Goals:
a: In the article on the Facebook code leakage, who wrote the TechCrunch piece that first broke widespread news of the glitch?
b: Resume the article on PHP and the Facebook code leakage, picking up right after its last sentence.

Extract:
◇ ◇ ◇

← Back to articles index

PHP Did Not Cause Facebook Code Leakage

Facebook experienced a technical glitch over the weekend. The nature of the glitch was that the source code for the Facebook homepage was displayed instead of the result of the execution of that source code. Widespread news of the glitch first broke in this TechCrunch article by TechCrunch writer and OmniDrive founder Nik Cubrilovic.

I agree with Cubrilovic that the inadvertent delivery of source code instead of the result of that source code is certainly a horrific situation, with potentially serious ramifications for any company that experiences such a problem on a large scale basis.

That a company like Facebook, currently a hot ticket for searches, articles and blog posts, would experience this kind of problem is noteworthy.

Unfortunately, the updates appended to the article imply that PHP is somehow responsible for this leakage. In the first article update, Cubrilovic states:

It seems that the cause was apache and mod_php sending back un-interpreted source code as opposed to output, due to either a server misconfiguration or high load (this is a known issue).

On the first of Cubrilovic’s suggested causes, server misconfiguration: well, duh.

◇ ◇ ◇

Data:
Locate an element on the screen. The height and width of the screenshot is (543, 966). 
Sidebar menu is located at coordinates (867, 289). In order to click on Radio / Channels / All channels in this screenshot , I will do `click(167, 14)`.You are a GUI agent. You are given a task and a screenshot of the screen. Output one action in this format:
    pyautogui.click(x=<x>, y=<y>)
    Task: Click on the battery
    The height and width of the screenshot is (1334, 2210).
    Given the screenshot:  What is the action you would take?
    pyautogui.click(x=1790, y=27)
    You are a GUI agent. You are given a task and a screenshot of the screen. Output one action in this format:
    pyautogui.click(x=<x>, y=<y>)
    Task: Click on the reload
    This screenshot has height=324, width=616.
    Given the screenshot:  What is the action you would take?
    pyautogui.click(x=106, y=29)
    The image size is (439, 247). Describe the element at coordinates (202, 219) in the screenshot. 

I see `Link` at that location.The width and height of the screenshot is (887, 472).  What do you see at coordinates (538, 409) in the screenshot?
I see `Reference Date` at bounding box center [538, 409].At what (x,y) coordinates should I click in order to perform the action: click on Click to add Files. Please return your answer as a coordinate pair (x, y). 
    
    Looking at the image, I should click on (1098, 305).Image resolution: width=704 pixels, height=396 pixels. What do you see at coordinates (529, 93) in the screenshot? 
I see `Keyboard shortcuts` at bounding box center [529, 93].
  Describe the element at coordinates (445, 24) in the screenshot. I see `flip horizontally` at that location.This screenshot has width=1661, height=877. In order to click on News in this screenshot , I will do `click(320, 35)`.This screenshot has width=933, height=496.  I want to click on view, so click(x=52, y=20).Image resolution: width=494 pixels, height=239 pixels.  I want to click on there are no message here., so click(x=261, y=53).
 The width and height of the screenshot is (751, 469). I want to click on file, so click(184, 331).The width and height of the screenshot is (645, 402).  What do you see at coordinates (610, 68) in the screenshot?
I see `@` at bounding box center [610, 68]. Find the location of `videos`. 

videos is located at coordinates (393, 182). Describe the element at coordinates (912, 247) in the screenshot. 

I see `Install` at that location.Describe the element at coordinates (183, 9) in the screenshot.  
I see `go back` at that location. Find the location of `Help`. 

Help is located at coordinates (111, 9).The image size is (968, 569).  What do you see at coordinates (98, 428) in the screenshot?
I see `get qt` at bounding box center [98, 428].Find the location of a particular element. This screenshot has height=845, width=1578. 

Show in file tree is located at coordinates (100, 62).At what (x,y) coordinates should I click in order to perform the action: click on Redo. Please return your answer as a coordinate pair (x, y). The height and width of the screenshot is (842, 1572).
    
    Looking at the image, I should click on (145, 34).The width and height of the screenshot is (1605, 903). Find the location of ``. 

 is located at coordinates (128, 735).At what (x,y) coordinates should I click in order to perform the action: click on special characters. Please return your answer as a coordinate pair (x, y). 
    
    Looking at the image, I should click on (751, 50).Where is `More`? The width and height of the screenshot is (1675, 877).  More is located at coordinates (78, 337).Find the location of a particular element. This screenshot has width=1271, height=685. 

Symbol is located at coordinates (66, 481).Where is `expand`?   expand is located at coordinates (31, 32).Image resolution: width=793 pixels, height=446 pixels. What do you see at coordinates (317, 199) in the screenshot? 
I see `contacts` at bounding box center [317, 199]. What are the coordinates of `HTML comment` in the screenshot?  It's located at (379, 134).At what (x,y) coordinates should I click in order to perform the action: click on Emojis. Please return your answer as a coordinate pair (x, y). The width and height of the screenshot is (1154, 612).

◇ ◇ ◇

Answers to the exercise:
a: Nik Cubrilovic, a TechCrunch writer and the founder of OmniDrive.

b:
Of course servers will behave strangely if they are misconfigured. The world of a system administrator is one of details, and when it comes to managing load balanced web servers for an extremely high-traffic destination like Facebook, it’s a world of a large number of details. Miss one of them and things will predictably start breaking in unpredictable ways.

On Cubrilovic’s second allegation: It’s “a known issue” that PHP barfs out source code under high load? I’ve been writing PHP code for some very, very high traffic websites for over 10 years, and this is the first I’ve heard of this.

Surely we in the PHP community would have heard from someone like Rasmus if PHP were prone to puking source at a high load. As an infrastructure architect at Yahoo!, Rasmus has likely seen how PHP behaves under load levels most of us only fantasize about. If PHP coders were building their applications on a platform pre-destined for Twitter-like failures, no doubt we’d have heard about it by now.

Can anyone provide links to articles or posts indicating that PHP will eject application source under a heavy load?

It’s infinitely more likely that Facebook’s problems were caused by a system administrator breaking some web server configuration (possibly not even PHP-specific configuration), or a new installation of a mod_php build that hadn’t been tested properly in a non-production environment.

Cubrilovic’s second amendment to his article links to an article on his own blog, Learning from Facebook: Preventing PHP Leakage.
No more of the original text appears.